«LA LAZIO NON È SOLO LOTITO»

Claudio Lotito

Fermi tutti, parla il Conte: Luca Marchegiani, il portiere dello scudetto del 2000, 339 partite con la maglia della Lazio. Ora è uno degli opinionisti di punta di Sky, ma resta soprattutto un campione d’Italia e anche il portiere meno battuto della storia biancoceleste. Un mito per i tifosi, come Felice Pulici. «Faccio un lavoro che mi piace, ma resterò sempre legato alla Lazio e sono dispiaciuto per quello che succedendo tra Lotito e i tifosi», spiega con amarezza l’ex portiere.
Come giudica questa querelle Lotito-tifoseria?
«Incomprensibile, molto strano, complicato da spiegare».
Lei che idea si è fatto?
«Bisogna trovare una soluzione, è desolante e brutto vedere uno stadio vuoto, di mezzo c’è il bene della Lazio. Lotito e la tifoseria devono fare un passo in avanti e ognuna delle parti deve rispettare il punto di vista dell’altro, ma si deve fare qualcosa, altrimenti si distrugge tutto».
Crede che la squadra possa avere delle ripercussioni?
«Come può non averne? Sono stato giocatore e tutto questo stato di cose pesa come un macigno, per Reja è ancora tutto più difficile e non è giusto».
Soluzioni, idee?
«Stimo Lotito anche per come è entrato nel mondo del calcio, poi ha portato risultati e resta sempre il presidente che ha vinto di più dopo Cragnotti, ma è altrettanto vero che della Lazio si parla poco. Anche io nel mio piccolo gliel’ho detto che deve aprirsi di più, dare più respiro alla società, comunicare meglio e far comunicare di più i suoi giocatori, ma viene fatto poco o nulla. Ed è un peccato».
Per la situazione con i tifosi?
«Spesso si dice che la società è dei tifosi, ma non è così. E’ vero però che i tifosi sono la ricchezza per ogni club e vanno tutelati. Ci vorrebbe un punto di riferimento, uno che abbia fatto parte della storia del club. Ai miei tempi c’era Pulici, ex campione e persona perbene».
Lei fu vicino alla Lazio di Lotito?
«Si, il presidente mi offrì di entrare come dirigente e lo ringrazierò sempre, ma non mi sentivo pronto, in futuro non lo so».
Allestire una squadra competitiva come primo passo?
«Ma non è facile e comunque sono arrivati giocatori come Biglia e altri».
Sorpreso di vedere la Lazio di Reja ottava?
«L’anno scorso è arrivata settimana, è una squadra che ora non può competere per la Champions, ma per l’Europa League e per me, con rispetto di Parma e Verona, ce la può fare ad arrivare sesta».
Lo scudetto è deciso?
«Direi di sì, con la Roma seconda e Napoli terzo».

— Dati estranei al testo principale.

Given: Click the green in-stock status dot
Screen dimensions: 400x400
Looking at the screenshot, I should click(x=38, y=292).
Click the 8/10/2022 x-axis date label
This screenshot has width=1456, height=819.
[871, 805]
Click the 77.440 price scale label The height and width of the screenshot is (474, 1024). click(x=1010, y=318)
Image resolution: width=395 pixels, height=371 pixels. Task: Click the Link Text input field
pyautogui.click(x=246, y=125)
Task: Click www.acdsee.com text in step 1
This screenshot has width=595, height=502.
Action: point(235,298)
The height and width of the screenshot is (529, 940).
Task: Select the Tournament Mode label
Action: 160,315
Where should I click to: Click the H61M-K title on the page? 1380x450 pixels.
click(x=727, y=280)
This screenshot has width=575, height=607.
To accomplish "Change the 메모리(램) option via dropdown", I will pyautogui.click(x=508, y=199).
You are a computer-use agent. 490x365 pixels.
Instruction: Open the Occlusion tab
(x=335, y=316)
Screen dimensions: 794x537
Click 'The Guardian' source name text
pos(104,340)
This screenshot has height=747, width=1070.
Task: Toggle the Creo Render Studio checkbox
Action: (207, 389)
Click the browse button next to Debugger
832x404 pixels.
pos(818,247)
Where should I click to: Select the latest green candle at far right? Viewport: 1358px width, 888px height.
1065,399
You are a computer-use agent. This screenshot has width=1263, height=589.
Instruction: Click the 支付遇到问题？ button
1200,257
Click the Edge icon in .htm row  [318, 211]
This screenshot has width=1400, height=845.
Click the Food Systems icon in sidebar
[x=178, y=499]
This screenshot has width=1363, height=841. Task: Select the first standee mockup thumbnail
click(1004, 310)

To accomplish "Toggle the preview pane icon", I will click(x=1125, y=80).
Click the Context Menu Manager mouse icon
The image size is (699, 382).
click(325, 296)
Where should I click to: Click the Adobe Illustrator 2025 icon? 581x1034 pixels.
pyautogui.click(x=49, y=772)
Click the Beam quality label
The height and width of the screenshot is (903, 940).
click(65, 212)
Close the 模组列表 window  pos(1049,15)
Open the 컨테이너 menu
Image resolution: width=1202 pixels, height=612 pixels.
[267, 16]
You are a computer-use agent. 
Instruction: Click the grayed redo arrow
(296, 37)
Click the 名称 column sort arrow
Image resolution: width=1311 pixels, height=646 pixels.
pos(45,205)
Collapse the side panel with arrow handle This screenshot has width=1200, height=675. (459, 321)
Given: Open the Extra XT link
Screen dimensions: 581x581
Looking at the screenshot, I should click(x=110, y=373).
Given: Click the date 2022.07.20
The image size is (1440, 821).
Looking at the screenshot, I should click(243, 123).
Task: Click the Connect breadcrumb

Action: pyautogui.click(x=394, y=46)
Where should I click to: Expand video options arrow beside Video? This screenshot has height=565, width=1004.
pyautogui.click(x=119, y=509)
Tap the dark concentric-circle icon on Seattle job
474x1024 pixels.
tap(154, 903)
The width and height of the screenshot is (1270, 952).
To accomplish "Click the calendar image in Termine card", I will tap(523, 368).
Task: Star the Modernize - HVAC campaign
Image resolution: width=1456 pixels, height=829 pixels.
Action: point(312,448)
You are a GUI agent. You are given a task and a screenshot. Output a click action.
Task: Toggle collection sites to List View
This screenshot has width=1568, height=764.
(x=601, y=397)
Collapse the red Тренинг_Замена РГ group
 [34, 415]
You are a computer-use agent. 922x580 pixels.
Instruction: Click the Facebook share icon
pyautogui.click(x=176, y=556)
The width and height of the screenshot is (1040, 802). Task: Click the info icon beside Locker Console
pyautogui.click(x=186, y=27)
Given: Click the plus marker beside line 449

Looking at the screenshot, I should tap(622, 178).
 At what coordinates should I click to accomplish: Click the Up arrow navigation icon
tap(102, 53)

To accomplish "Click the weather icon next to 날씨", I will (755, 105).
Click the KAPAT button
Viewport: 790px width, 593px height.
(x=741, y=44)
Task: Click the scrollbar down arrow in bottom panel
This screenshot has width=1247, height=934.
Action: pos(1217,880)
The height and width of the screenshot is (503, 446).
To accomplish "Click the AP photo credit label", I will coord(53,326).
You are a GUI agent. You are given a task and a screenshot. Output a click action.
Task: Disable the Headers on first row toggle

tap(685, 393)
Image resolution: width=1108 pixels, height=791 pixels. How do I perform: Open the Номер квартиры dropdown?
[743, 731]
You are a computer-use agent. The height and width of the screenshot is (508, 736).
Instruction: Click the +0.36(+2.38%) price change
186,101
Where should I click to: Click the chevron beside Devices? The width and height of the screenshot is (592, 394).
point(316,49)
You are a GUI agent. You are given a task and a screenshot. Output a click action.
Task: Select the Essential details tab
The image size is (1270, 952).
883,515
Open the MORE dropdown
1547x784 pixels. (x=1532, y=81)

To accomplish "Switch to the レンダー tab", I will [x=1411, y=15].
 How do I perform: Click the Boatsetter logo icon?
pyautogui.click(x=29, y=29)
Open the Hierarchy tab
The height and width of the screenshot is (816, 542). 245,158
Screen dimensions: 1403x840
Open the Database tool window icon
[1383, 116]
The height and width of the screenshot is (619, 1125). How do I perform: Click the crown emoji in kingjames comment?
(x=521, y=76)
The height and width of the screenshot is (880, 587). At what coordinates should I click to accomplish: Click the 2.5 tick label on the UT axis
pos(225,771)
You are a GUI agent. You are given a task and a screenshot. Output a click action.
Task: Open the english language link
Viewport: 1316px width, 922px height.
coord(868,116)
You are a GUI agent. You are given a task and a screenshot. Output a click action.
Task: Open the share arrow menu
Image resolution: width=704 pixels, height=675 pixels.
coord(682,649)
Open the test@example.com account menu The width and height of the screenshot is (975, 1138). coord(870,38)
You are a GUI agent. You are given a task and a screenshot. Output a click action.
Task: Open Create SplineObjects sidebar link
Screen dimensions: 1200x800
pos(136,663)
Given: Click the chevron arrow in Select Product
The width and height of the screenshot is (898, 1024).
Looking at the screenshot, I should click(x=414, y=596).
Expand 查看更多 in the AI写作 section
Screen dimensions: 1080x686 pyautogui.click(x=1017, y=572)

Come giudica Berisha e Marchetti?
«L’albanese è alto, ma veloce tra i pali ed è bravo, a me piace molto. Federico resta tra i migliori, anche se è stato sfortunato e non so se riuscirà ad andare ai mondiali».
Il 12 maggio sarà all’Olimpico per il 40° anniversario del primo scudetto?
«Si e non vedo l’ora, rivedrò tanti amici a me. Nel 2000 eravamo costruiti per vincere, quella del ’74 resta un’impresa memorabile. E chissà che quel giorno non sia l’inizio di un percorso nuovo tra Lotito e la tifoseria».